**SUPPLIED PASSAGE:**
Re: [PATCH] mremap: fix race between mremap() and page cleanning

Aaron Lu Wed, 16 Nov 2016 23:46:32 -0800

+LKML.

Also attached the kernel patch that enlarges the race window and the
user space test code raceremap.c, which you can put in will-it-scale's
tests directory and run it as:
# ./raceremap_threads -t 2 -s 1


Make sure "cpu0 runs" appeared in the first line.

If you get SEGFAULT:
[aaron@aaronlu will-it-scale]$ sudo ./raceremap_threads -t 2 -s 1
cpu0 runs
cpu1 runs
cpu0: going to remap
testcase:mremap
warmup
cpu1: going to clean the page
cpu1: going to write 2
min:0 max:0 total:0
min:0 max:0 total:0
cpu0: remap done
Segmentation fault

That means the race doesn't occur.

If you get "*cpu1 wrote 2 gets lost":
[aaron@aaronlu will-it-scale]$ sudo ./raceremap_threads -t 2 -s 1
cpu1 runs
testcase:mremap
warmup
cpu0 runs
cpu0: going to remap
cpu1: going to clean the page
cpu1: going to write 2
cpu1 wrote 2
min:0 max:0 total:0
min:0 max:0 total:0
cpu0: remap done
*cpu1 wrote 2 gets lost

That means the race occurred.

Thanks,
Aaron

On Thu, Nov 10, 2016 at 05:16:33PM +0800, Aaron Lu wrote:
> Prior to 3.15, there was a race between zap_pte_range() and
> page_mkclean() where writes to a page could be lost.  Dave Hansen
> discovered by inspection that there is a similar race between
> move_ptes() and  page_mkclean().
> 
> We've been able to reproduce the issue by enlarging the race window with
> a msleep(), but have not been able to hit it without modifying the code.
> So, we think it's a real issue, but is difficult or impossible to hit
> in practice.
> 
> The zap_pte_range() issue is fixed by commit 1cf35d47712d("mm: split
> 'tlb_flush_mmu()' into tlb flushing and memory freeing parts"). And
> this patch is to fix the race between page_mkclean() and mremap().
> 
> Here is one possible way to hit the race: suppose a process mmapped a
> file with READ | WRITE and SHARED, it has two threads and they are bound
> to 2 different CPUs, e.g. CPU1 and CPU2. mmap returned X, then thread 1
> did a write to addr X so that CPU1 now has a writable TLB for addr X
> on it. Thread 2 starts mremaping from addr X to Y while thread 1 cleaned
> the page and then did another write to the old addr X again. The 2nd
> write from thread 1 could succeed but the value will get lost.

**SET EXERCISE 1:** Please rewrite the paragraph beginning "We've been able to reproduce the issue" in the mremap race post as a short bulleted list that keeps its main facts.
**SET EXERCISE 2:** Pick up the mremap race post after its final sentence and write one more paragraph.

**EXTRACTED ENTRIES:**

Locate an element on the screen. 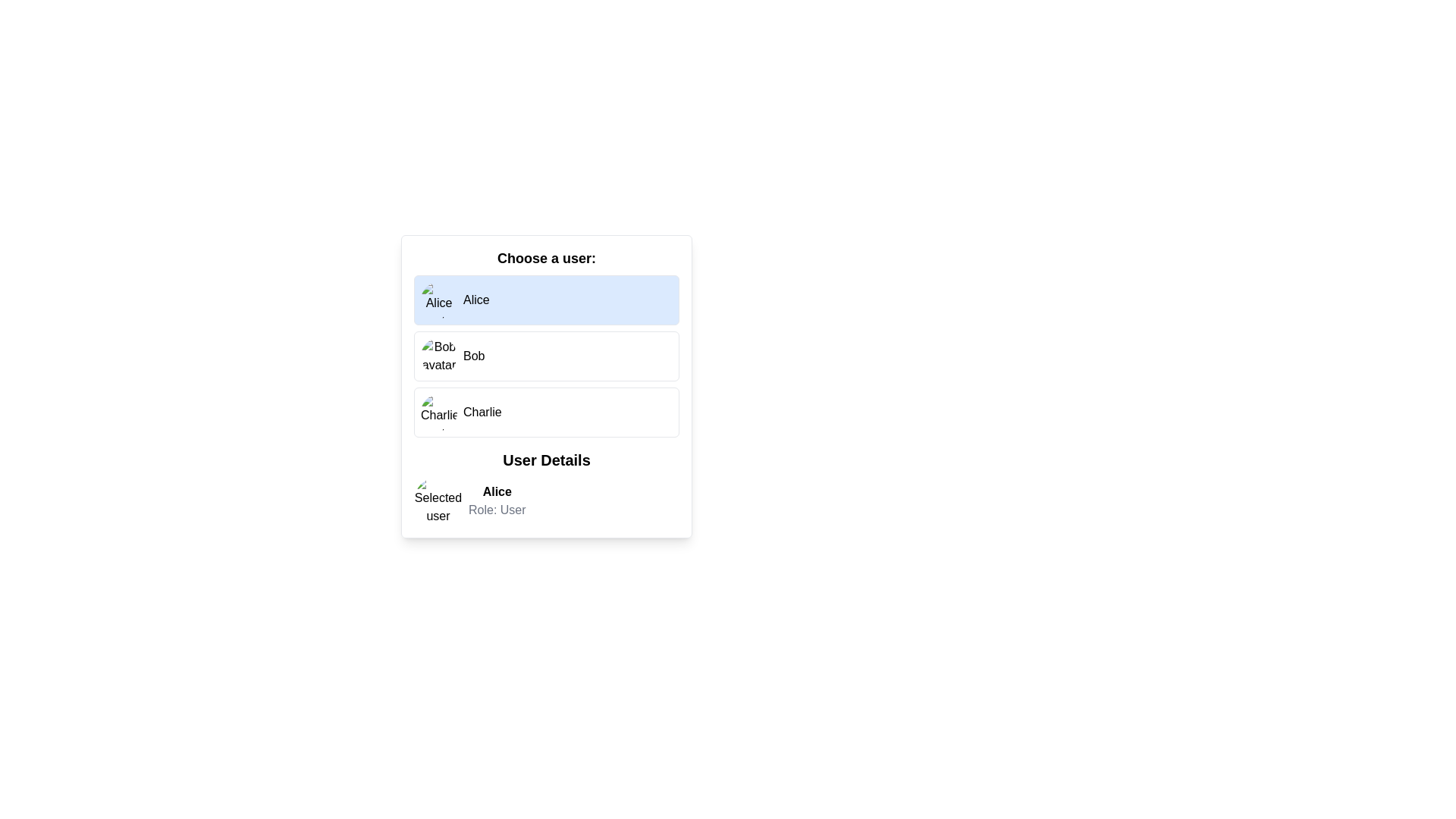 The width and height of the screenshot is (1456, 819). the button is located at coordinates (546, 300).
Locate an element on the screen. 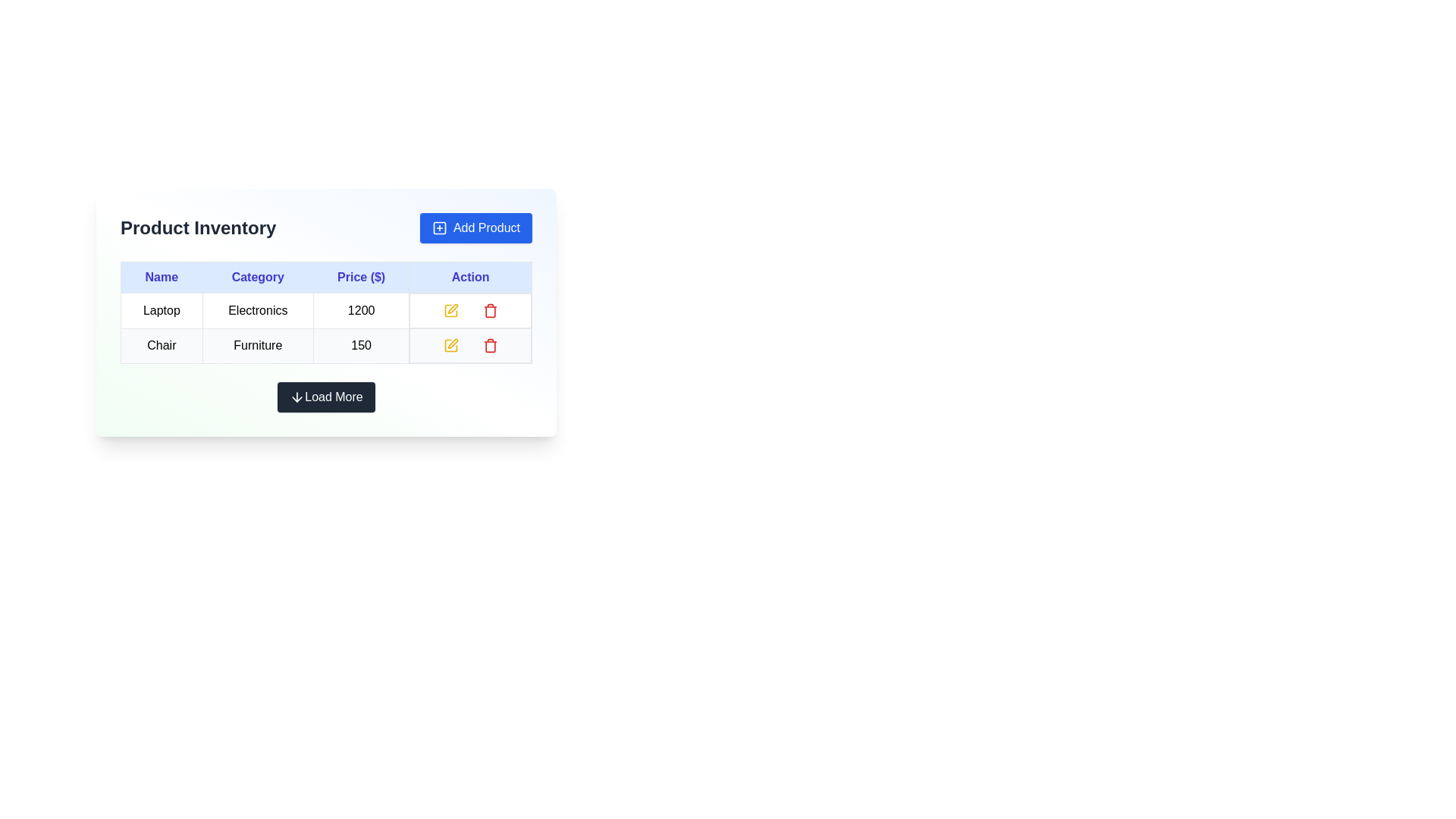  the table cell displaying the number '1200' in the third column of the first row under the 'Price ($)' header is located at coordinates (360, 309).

--

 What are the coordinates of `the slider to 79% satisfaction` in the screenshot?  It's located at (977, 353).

**OUTPUT 1:**
- The issue was reproduced only after a msleep() was added to widen the race window.
- Without modifying the code, it has not been hit.
- It is considered a real issue, but difficult or impossible to hit in practice.

**OUTPUT 2:**
> 
>         thread 1                           thread 2
>      (bound to CPU1)                    (bound to CPU2)
> 
>   1: write 1 to addr X to get a
>      writeable TLB on this CPU
> 
>                                         2: mremap starts
> 
>                                         3: move_ptes emptied PTE for addr X
>                                            and setup new PTE for addr Y and
>                                            then dropped PTL for X and Y
> 
>   4: page laundering for N by doing
>      fadvise FADV_DONTNEED. When done,
>      pageframe N is deemed clean.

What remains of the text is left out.